Pria yang kini sedang menanti kelahiran buah hatinya yang pertama ini memang tidak main-main. Ia memahami betul bagaimana survei politik bekerja. Teori survei dipelajarinya dari hulu sampai ke hilir. Dari sejak pertama kali survei politik digunakan di Weimar, Jerman, pada 1800-an; sampai ke Morris P Fiorina menjelaskan perilaku pemilih dengan cara mengkombinasikan teori rational-choice dengan pendekatan sosial psikologis.

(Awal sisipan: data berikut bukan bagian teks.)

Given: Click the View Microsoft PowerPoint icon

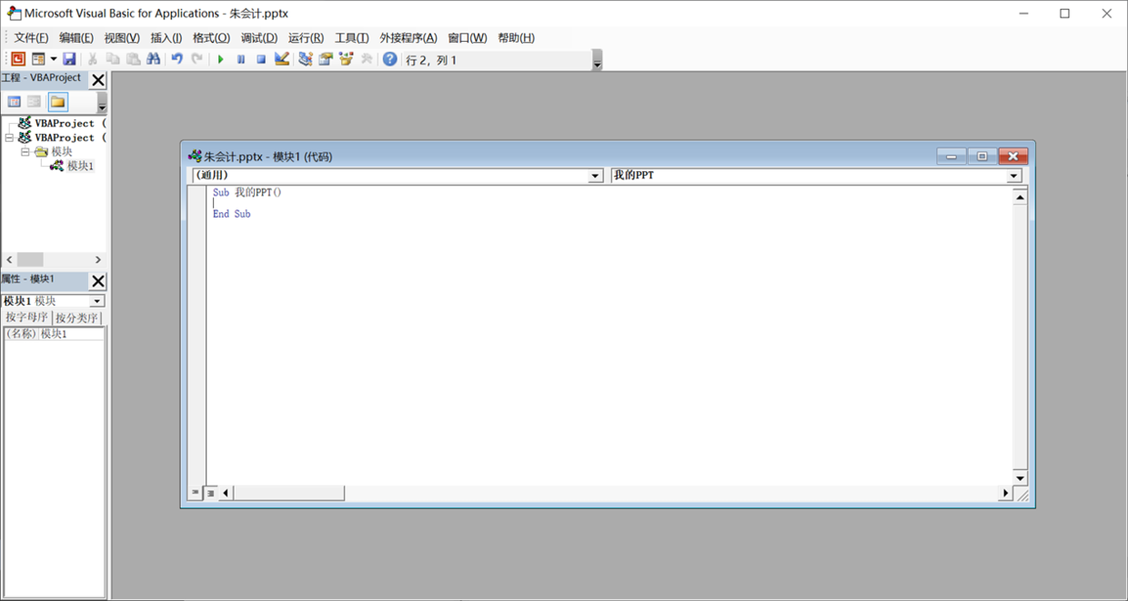Looking at the screenshot, I should point(17,59).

Tentu ada perjalanan cukup panjang yang ditempuh Danis. Sejatinya, ia mengaku sudah tertarik pada dunia survei sejak duduk di bangku kuliah. Persisnya sejak semester pertama (2005) di Jurusan Ilmu Pemerintahan, Fakultas Ilmu Sosial dan Ilmu Pemerintahan (FISIP), Universitas Padjadjaran (Unpad). Tetapi ia baru benar-benar bisa terjun ke dunia survei pada 2010.
“Waktu itu saya masih sebagai peneliti lapangan. Jujur saja, meskipun secara teori sudah saya pelajari, tapi pada praktiknya di tahun 2010 itu saya masih belum begitu paham,” kenangnya.

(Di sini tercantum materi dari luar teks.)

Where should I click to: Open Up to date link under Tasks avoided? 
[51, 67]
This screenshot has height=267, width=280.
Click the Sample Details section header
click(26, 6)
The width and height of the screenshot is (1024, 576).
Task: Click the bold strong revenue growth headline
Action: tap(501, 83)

Perubahan mulai dirasakan Danis pada 2013. Ia menerima amanah untuk menjadi koordinator wilayah dari Charta Politika. Sehingga pada 2014, ia mengaku sudah benar-benar memahami tahap demi tahap kerja survei politik. Tidak lama kemudian mendapat kesempatan bergabung dengan Poltracking. Tapi di sana tidak lama, karena ia sendiri disibukkan dengan jadwal perkuliahannya di Program Master UI.
Pada 2006, saat usianya baru 30 tahun, Danis memutuskan untuk mendirikan perusahaan yang dinamainya Akselerasi Grup. Perusahaan ini membadani tiga lembaga sekaligus: Akselerasi Institute, berfungsi untuk melakukan survei pengembangan serta pemberdayaan pendidikan, sekaligus melakukan pendidikan politik; Akselerasi Indonesia, berfungsi untuk menjalin kerjasama dengan pemerintah dan BUMN dalam bidang survei, di luar politik; dan INDODATA, berfungsi untuk survei dan konsultasi politik.
“Tim waktu itu hanya empat orang. Anak muda semua. Sekarang sudah bertambah menjadi tujuh orang. Yang tidak banyak orang tau sebenarnya adalah bahwa semua ini lakukan benar-benar dari nol, mungkin juga bisa dikatakan dari minus.”
Danis tidak menyerah. Ada satu tekad kuat dalam dirinya yang selalu mendorong untuk terus maju. Yaitu tekad untuk ikut andil dalam membangun Indonesia. Ia meyakini kalau semua yang dilakukannya ada dalam satu kerangka penting, yaitu membangun Indonesia. Ia selalu memelihara harapan supaya Indonesia terus tumbuh lebih baik di masa depan, lebih maju, di mana warganya lebih bisa saling menghormati, saling mencerdaskan.
“Saat ini masyarakat Indonesia itu sebetulnya sudah sangat cerdas, tetapi mudah lupa. Nah, tugas kita sangat mudah, tinggal mengingatkan mereka untuk terus lebih peduli lagi terhadap nasib bangsanya. Karena itu, survei sangat penting, dalam segala bidang kehidupan, bukan hanya dalam politik. Hanya saja, banyak yang belum paham kalau survei itu adalah netral dan ilmiah,” katanya, penuh optimisme.
Perkara lembaga survei didanai oleh partai politik, misalnya, menurut Danis itu bukan berarti hasil surveinya harus memihak ke sana. Kalau surveinya kurang bagus, ia sampaikan kurang bagus. Baru kemudian diajukanlah rekomendasi mengenai apa saja yang bisa dilakukan supaya hasil survei berikutnya lebih baik. Selepas itu, urusan ada di tangan partai politik.
“Mengubah angka-angka hasil survei tidak akan memberi keuntungan apapun. Jadi, buat apa memanipulasi hasil survei hanya demi menyenangkan pihak yang mendanai. Dalam survei politik, misalnya, saya selalu mengatakan bahwa bandwagon effect survey itu mitos, tidak pernah terjadi,” pungkasnya. (rls/JJ).